═══ EXCERPTED DATA

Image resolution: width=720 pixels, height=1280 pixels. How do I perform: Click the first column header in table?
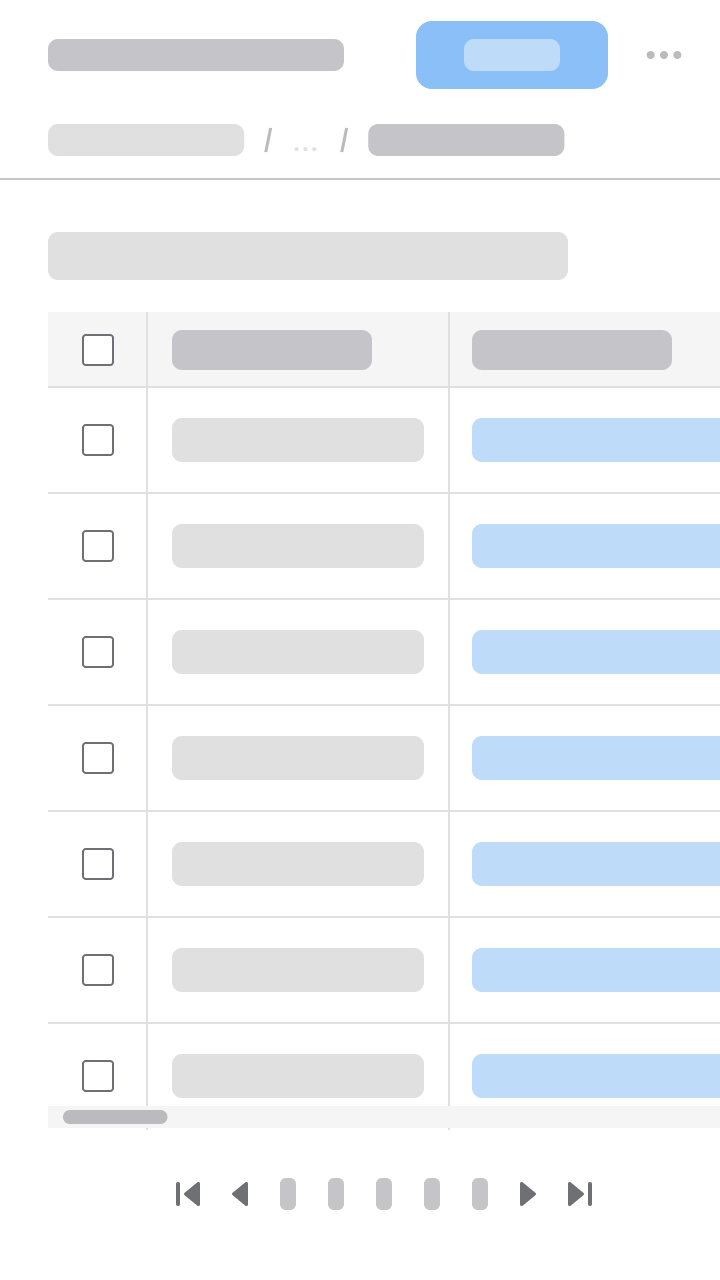pyautogui.click(x=272, y=350)
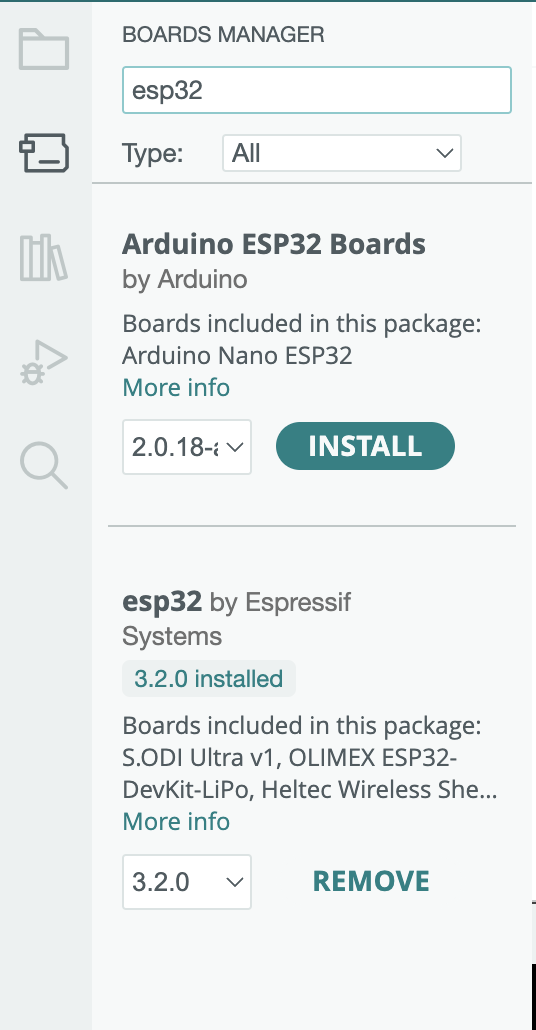Select the Boards Manager sidebar icon

pos(44,153)
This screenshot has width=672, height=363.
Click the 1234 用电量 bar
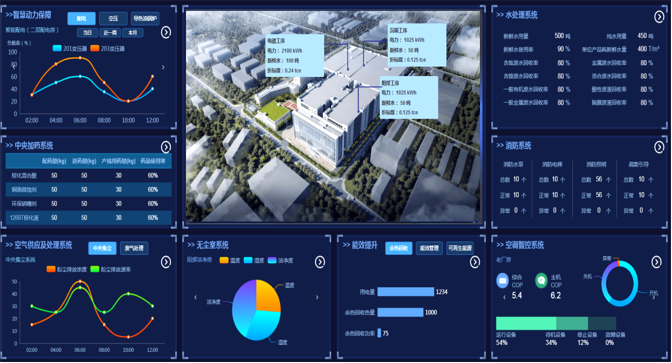[x=405, y=292]
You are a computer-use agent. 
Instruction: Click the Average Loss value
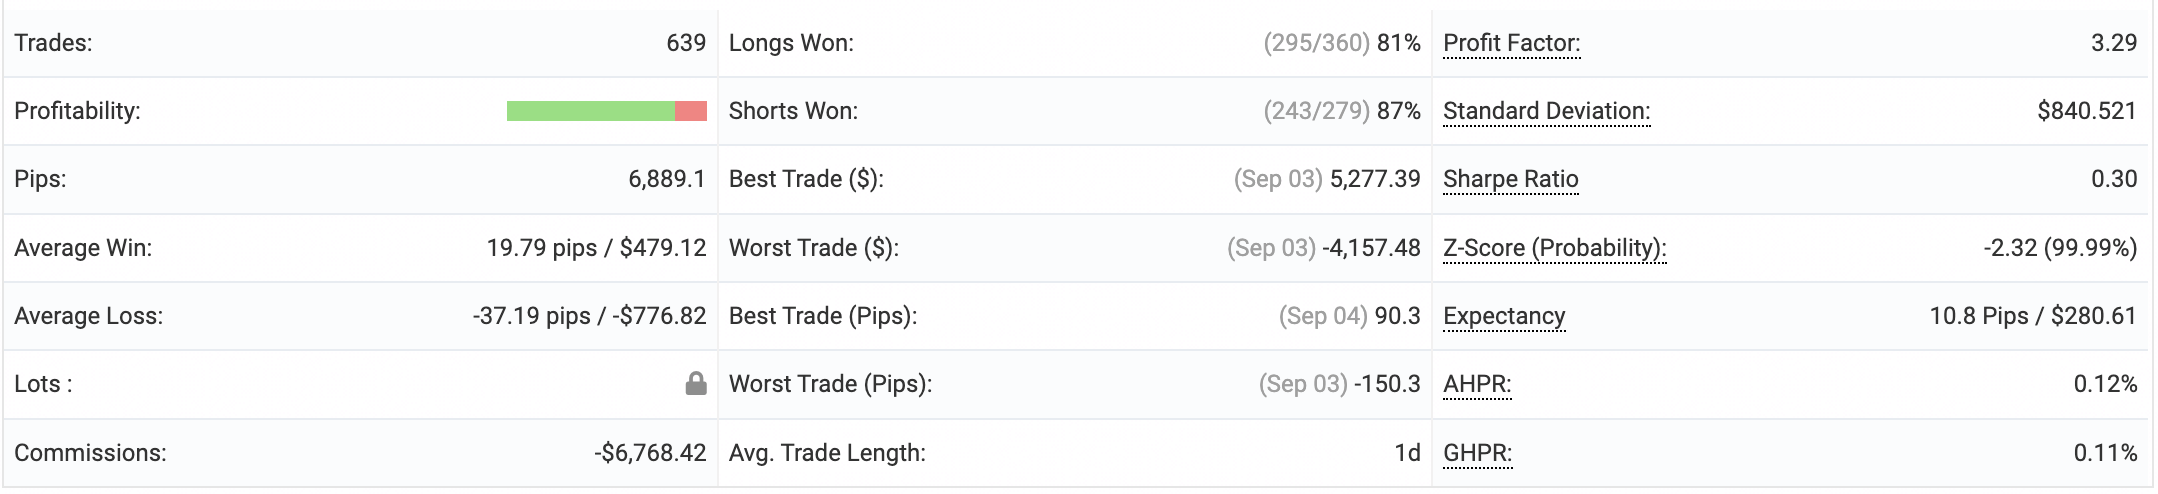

══════

TO DO
Every entry above needs to be copied exactly, and no pictures go with it.

WRITTEN SOLUTION
Image resolution: width=720 pixels, height=1280 pixels. How do I perform: Click the first column header in table?
pyautogui.click(x=272, y=350)
Select the Boards Manager sidebar icon

pos(44,153)
This screenshot has width=672, height=363.
Click the 1234 用电量 bar
[x=405, y=292]
You are a computer-use agent. 
Instruction: Click the Average Loss value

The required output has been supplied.